** Set task **
Pick up the publisher agreement excerpt below at the point where it stops, and keep writing it.

** Extract provided **
All payments to Publisher will be in U.S. Dollars.
4.
Policies and Pricing. Users of the Publisher Service who navigate
to the Service will be deemed Billing Revolution’s users, and users of the
Publisher Service who enter into Transactions on or through the Billing
Revolution service will be deemed Billing Revolution’s customers. Accordingly, all of Billing Revolution’s rules,
policies, and operating procedures concerning use of the Service will apply to
those customers. Billing Revolution may
change its policies and operating procedures at any time in its sole
discretion.
5.
Links to Products. Subject to the terms of this Agreement,
Publisher will generate links for each Product within the Merchant Account
Tool. Billing Revolution may, but is not
obligated to, provide new or modified links to Publisher from time to time. If Billing Revolution provides new or
modified links to Publisher, Publisher must promptly use such links (and, if
applicable, cease to use any replaced or superseded Links). Upon request by Billing Revolution at any
time, Publisher will provide any banner advertisement, image, or other content
on the Publisher Service that incorporates or is associated with a Link (“Publisher Materials”) to Billing
Revolution for its review and written approval (which written approval may, for
purposes of this Section 5, be given by email).
Billing Revolution may approve of or reject Publisher Materials in its
sole discretion. Publisher must not
display on the Publisher Service (or elsewhere) any Publisher Materials that
Billing Revolution has rejected. If
Publisher creates Publisher Materials, it does so at its sole cost and expense
and without any assurance that any Publisher Materials will be approved by
Billing Revolution. Subject to any approval by Billing Revolution
required under this Section 5, Publisher is solely responsible for the development,
operation, and maintenance of Publisher Materials and the Publisher Service.
6.
Promotion of Products and Operation of
Publisher Service.
6.1.
Publisher will use commercially reasonable efforts to promote Products
by displaying Links on the Publisher Service in accordance with these Terms and
Conditions.
6.4.
Publisher must not, expressly or by implication, make or pass on any
representation or warranty regarding the Service, the Platform, Transactions,
or otherwise regarding Billing Revolution or its products or services. Publisher must not make any statement,
whether on the Publisher Service or otherwise, that contradicts, or is
inconsistent with, this Section 6.
6.5.
Without limiting Section 5, Publisher understands and agrees that the Publisher
Service, or relevant potions thereof, may need to be approved by Billing
Revolution and other third parties before Publisher may display Links on the Publisher
Service. Billing Revolution will notify
Publisher if approval is required, at which time Publisher must, if applicable,
immediately cease displaying the Links referenced by Billing Revolution (or, if
no particular Links are specified in such notice, all Links) until the time, if
any, that Billing Revolution notifies Publisher that approval has been
given. Billing Revolution and applicable
third parties may grant or withhold approval of the Publisher Service, and
applicable portions thereof, in their sole discretion.
7.
Term and Termination
7.1.
The term of this Agreement will commence upon the Effective Date and
will continue until terminated in accordance with this Agreement.
7.2.

** Data segment **
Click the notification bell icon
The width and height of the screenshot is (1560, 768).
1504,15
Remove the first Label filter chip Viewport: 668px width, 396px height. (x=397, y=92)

** Solved exercise **
Billing Revolution may suspend its performance under this Agreement at
any time upon notice to Publisher.
7.3.
In addition to the termination rights of either party specified
elsewhere in this Agreement, a party may terminate this Agreement with or
without cause at any time upon notice to the other party.
8.
Intellectual Property. No title
to or ownership of the Service, the Platform, the Billing Revolution Materials,
or any associated intellectual property rights, is transferred to Publisher
under this Agreement. Publisher will not
have any rights to the Platform, the Service, or any Billing Revolution
Materials except as expressly granted in this Agreement. Billing Revolution and its licensors reserve
all right, title, and interest (including, without limitation, all intellectual
property rights) in and to the Billing Revolution Materials, the Service, and
the Platform. Billing Revolution grants
to Publisher a nonexclusive, revocable right to use any Billing Revolution
Materials for which Billing Revolution grants express permission within the
Merchant Account Tool, solely for inclusion on the Publisher Service and solely
for promoting Links and Products during the term of this Agreement. Publisher must not use, modify, copy, distribute,
display, or make available any Billing Revolution Materials for any other
purpose. Publisher must follow all
guidelines for the use of the trademarks of Billing Revolution and its
licensors, as those guidelines may change from time to time. The license granted in this Section 8 will terminate upon any termination of this
Agreement. Billing Revolution may revoke
the license granted in this Section 8 at any time by providing written notice to Publisher.
9.1.
“Confidential Information,”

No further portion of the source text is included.